The choice of specific data analyses and visualizations is driven by their ability to address the research questions and provide insights into the relationships between variables in the Titanic dataset. Here’s an explanation of why these types of statistics and graphs are selected and how they help answer specific questions:
Bivariate Visualization:
Bivariate visualizations, such as bar charts or stacked bar plots, are useful for comparing two variables, such as gender and survival or passenger class and survival. They allow us to visually examine the relationship between two categorical variables and observe any patterns or differences in survival rates based on these variables.
Scatter Plot:
Scatter plots are valuable for analyzing the relationship between two continuous variables, such as family size and survival rates. They enable us to observe the dispersion of data points and determine if there is any correlation or trend between the variables. Box Plot and Violin Plot:
Box plots and violin plots are excellent for comparing the distribution of a continuous variable, such as fare, between different groups (e.g., survivors vs. non-survivors). They provide a visual representation of the median, quartiles, and outliers in the data, allowing us to detect any variations or differences in fare distributions based on survival outcomes.

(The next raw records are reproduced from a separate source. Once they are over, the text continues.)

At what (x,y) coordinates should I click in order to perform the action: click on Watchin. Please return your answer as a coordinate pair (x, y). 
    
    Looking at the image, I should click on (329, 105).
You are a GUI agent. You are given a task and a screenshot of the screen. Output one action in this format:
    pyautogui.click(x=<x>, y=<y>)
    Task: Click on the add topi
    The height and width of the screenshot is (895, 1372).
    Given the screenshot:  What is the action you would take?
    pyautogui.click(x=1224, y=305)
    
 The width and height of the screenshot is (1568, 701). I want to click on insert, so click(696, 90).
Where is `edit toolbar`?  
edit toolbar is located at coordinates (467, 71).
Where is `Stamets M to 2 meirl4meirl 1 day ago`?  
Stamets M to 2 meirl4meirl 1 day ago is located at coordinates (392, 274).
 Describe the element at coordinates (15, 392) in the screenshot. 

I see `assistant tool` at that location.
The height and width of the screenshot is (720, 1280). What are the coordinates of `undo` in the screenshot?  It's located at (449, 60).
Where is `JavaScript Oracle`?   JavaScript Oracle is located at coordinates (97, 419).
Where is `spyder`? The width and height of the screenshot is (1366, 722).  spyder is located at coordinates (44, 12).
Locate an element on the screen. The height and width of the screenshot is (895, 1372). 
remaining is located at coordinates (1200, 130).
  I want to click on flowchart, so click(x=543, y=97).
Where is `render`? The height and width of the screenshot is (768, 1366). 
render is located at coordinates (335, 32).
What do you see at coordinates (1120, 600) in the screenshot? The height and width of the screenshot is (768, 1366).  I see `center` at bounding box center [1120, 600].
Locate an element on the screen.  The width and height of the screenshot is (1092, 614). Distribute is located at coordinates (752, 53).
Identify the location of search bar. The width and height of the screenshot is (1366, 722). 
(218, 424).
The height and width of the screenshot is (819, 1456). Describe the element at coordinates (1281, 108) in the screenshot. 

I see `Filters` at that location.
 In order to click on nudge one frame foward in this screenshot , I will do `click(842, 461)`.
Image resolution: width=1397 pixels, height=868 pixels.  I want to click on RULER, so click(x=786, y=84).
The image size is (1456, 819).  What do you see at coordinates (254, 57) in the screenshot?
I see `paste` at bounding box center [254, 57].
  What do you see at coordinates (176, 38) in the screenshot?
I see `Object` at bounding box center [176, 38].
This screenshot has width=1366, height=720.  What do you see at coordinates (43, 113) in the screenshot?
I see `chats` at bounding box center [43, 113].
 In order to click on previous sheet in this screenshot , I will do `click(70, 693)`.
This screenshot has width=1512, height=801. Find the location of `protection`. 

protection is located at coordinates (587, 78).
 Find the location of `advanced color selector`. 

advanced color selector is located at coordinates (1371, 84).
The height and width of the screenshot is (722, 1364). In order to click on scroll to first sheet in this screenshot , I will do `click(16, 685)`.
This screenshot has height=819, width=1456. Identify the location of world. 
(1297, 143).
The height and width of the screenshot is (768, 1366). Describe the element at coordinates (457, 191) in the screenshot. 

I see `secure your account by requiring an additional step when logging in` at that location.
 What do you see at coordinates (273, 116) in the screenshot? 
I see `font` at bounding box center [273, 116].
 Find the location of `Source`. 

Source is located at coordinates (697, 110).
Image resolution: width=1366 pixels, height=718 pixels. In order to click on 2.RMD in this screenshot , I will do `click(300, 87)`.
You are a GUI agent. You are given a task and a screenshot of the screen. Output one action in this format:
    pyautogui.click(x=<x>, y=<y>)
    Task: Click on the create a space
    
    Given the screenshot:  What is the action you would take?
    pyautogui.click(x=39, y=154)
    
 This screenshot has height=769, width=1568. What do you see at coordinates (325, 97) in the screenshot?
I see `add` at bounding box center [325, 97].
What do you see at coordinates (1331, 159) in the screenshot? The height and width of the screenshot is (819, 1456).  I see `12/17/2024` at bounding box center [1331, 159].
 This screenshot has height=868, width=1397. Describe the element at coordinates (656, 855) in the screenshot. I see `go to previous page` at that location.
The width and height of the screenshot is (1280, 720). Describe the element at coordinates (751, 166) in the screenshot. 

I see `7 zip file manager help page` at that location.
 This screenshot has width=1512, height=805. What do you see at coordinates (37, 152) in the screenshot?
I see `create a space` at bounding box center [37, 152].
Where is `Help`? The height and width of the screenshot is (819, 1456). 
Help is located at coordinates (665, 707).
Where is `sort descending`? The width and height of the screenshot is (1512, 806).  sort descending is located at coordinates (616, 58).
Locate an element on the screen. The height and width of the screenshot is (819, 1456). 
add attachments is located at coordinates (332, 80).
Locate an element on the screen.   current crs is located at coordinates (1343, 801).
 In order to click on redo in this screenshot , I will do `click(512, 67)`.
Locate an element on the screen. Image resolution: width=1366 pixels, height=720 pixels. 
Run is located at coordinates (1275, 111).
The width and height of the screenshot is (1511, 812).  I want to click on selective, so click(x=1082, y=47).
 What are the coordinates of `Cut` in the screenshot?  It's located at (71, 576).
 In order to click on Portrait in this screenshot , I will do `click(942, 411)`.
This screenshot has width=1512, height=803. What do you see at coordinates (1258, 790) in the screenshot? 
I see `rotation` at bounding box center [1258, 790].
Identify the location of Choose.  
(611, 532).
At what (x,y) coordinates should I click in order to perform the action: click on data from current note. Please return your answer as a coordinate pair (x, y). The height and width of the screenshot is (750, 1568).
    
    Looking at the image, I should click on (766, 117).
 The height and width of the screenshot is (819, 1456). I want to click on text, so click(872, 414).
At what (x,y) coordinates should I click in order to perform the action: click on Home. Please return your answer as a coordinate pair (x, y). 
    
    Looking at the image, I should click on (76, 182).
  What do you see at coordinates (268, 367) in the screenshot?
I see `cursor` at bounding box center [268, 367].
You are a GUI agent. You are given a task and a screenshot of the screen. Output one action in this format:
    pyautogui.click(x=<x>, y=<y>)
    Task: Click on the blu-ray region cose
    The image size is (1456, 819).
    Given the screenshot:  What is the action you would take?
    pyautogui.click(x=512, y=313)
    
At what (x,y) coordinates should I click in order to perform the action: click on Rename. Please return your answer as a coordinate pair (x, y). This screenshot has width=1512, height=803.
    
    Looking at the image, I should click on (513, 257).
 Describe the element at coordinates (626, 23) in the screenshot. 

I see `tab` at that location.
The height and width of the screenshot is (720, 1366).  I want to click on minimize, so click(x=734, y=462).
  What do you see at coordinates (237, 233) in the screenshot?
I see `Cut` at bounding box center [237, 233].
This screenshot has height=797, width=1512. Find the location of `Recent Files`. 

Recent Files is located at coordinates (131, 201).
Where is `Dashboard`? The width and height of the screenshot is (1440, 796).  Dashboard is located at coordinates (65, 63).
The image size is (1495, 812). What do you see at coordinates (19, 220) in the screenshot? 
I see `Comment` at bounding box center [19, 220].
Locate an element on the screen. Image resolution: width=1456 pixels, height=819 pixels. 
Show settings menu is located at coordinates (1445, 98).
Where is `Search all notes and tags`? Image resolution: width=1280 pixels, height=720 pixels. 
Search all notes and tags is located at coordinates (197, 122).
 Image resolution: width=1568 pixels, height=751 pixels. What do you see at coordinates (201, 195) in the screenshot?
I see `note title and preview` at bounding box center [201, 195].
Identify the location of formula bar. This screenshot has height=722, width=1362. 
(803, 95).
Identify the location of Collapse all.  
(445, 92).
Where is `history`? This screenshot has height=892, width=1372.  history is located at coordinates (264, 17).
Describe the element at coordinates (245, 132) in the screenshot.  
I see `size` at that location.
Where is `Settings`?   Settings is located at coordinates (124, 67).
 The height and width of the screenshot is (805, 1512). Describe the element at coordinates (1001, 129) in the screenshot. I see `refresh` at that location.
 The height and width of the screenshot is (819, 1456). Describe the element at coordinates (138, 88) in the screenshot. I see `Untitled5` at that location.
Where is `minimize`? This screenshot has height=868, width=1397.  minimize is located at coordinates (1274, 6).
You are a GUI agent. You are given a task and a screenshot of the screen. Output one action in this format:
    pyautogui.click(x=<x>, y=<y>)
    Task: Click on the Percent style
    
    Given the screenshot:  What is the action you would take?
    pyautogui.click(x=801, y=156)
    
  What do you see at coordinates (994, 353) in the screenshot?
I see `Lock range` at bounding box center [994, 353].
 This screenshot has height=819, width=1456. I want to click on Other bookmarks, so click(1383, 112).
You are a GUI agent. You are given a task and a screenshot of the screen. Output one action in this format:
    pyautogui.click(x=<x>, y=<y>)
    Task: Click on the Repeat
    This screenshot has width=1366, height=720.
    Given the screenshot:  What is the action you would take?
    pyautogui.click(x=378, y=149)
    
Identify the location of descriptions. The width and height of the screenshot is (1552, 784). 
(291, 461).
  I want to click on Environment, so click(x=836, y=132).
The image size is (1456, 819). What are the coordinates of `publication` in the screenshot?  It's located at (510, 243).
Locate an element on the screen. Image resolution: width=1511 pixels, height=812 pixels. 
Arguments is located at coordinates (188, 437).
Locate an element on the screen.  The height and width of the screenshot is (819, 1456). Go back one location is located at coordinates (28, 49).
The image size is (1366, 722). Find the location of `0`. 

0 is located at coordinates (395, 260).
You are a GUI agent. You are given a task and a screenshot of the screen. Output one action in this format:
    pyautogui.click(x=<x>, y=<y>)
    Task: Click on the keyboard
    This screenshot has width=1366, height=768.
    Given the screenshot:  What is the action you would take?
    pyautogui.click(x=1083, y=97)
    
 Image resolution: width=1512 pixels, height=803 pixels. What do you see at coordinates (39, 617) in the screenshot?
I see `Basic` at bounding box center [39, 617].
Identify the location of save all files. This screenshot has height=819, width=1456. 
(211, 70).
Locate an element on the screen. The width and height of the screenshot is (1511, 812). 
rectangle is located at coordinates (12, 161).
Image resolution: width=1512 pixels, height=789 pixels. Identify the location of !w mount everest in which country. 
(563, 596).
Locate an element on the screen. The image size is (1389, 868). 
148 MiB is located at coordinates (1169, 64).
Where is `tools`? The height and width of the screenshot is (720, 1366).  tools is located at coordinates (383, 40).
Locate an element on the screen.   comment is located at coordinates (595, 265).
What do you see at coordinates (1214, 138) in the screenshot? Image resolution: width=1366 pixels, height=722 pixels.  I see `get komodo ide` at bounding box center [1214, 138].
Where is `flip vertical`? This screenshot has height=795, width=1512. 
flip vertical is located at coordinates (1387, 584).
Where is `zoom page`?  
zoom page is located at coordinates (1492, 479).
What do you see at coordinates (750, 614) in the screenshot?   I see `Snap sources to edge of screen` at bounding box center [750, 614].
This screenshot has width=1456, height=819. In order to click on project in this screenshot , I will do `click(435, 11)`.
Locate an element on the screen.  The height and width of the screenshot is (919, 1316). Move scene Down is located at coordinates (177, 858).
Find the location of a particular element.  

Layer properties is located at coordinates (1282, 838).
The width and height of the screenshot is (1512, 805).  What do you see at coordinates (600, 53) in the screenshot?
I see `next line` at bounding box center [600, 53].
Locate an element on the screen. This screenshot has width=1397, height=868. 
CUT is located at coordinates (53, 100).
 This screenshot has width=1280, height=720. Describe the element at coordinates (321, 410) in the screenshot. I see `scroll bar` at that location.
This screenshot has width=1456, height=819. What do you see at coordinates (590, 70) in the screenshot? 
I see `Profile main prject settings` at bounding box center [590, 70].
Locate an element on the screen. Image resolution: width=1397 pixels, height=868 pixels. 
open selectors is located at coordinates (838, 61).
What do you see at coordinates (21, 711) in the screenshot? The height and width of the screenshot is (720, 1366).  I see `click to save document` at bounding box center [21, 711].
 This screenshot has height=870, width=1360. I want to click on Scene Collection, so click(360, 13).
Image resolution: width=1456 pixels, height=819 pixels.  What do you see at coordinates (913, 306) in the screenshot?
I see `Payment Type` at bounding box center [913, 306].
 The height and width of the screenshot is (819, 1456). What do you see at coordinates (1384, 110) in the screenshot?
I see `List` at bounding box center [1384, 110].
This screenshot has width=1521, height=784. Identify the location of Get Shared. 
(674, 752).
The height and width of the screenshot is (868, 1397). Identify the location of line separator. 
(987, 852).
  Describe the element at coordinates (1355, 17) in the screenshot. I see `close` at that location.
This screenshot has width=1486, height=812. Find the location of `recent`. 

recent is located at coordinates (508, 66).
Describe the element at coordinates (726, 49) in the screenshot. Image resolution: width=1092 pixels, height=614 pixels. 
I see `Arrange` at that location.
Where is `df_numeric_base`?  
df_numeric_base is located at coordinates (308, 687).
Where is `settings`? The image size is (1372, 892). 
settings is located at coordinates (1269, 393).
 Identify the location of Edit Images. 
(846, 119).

If you plan to conduct specific data analyses and visualizations, describe how do you need to process and prepare the tidy data.
What do you need to do to mutate the datasets (convert date data, create a new variable, pivot the data format, etc.)?
How are you going to deal with the missing data/NAs and outliers? And why do you choose this way to deal with NAs?
Calculating Age Groups:
Grouping passengers into age categories: You can create a new variable called “Age Group” by categorizing the passengers’ ages into different groups, such as “Child,” “Adult,” and “Elderly.” This can be done by specifying age ranges and using conditional statements or the cut() function in R. Converting Categorical Variables:
Mapping categorical variables to numerical values: If any categorical variables, such as “Sex” or “Embarked,” are represented as text, you can create new variables that map these categories to numerical values. For example, you can create a new variable called “Sex_Code” where “male” is encoded as 0 and “female” as 1. Calculating Family Size:
Creating a variable for family size: You can create a new variable called “Family Size” by summing the “SibSp” (number of siblings/spouses aboard) and “Parch” (number of parents/children aboard) variables. This new variable represents the total number of family members a passenger had onboard.
If any column has too much empty data, I plan to drop it completely as it would not contain a lot of information.